### Problem
Keep only the lines of the data below that contain "Given", and copy them.

================================

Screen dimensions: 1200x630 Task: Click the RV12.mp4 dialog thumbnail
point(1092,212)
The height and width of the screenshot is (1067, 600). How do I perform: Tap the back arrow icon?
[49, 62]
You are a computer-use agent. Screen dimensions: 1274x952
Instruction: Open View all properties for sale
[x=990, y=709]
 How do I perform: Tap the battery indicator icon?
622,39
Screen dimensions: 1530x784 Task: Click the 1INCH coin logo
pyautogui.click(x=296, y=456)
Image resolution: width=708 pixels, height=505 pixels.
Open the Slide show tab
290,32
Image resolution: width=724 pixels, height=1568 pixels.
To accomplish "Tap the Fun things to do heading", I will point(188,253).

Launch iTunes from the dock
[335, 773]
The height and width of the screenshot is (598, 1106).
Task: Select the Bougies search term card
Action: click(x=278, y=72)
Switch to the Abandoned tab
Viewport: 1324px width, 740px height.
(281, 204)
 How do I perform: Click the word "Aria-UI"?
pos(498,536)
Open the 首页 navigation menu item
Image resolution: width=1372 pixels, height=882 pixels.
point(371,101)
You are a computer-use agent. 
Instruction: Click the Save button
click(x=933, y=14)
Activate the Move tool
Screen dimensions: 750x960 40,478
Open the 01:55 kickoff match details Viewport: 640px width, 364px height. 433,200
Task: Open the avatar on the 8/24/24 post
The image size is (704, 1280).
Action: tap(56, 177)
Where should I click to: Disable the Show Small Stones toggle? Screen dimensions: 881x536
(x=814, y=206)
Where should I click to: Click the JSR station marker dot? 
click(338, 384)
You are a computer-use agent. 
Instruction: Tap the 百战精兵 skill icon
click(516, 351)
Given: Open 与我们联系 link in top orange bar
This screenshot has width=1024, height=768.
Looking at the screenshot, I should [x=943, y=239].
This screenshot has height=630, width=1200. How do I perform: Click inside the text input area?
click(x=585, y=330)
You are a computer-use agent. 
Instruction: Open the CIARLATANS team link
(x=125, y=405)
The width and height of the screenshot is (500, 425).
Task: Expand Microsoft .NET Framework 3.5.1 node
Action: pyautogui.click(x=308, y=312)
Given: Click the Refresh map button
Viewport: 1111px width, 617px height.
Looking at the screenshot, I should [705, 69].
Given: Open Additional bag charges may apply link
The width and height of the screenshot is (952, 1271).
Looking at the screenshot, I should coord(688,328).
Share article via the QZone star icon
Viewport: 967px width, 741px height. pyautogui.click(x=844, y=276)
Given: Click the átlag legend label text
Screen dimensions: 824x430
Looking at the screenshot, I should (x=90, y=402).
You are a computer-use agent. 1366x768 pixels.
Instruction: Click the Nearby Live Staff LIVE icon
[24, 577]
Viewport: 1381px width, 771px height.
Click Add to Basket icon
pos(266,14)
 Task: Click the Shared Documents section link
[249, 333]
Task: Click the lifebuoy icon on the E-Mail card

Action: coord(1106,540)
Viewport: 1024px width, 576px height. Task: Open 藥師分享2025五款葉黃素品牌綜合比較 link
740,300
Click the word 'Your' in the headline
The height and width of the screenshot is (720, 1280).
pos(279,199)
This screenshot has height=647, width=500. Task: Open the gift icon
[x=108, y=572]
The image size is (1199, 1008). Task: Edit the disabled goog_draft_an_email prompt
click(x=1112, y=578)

================================

### Answer section
Given: Open 与我们联系 link in top orange bar
Given: Click the Refresh map button
Given: Open Additional bag charges may apply link
Given: Click the átlag legend label text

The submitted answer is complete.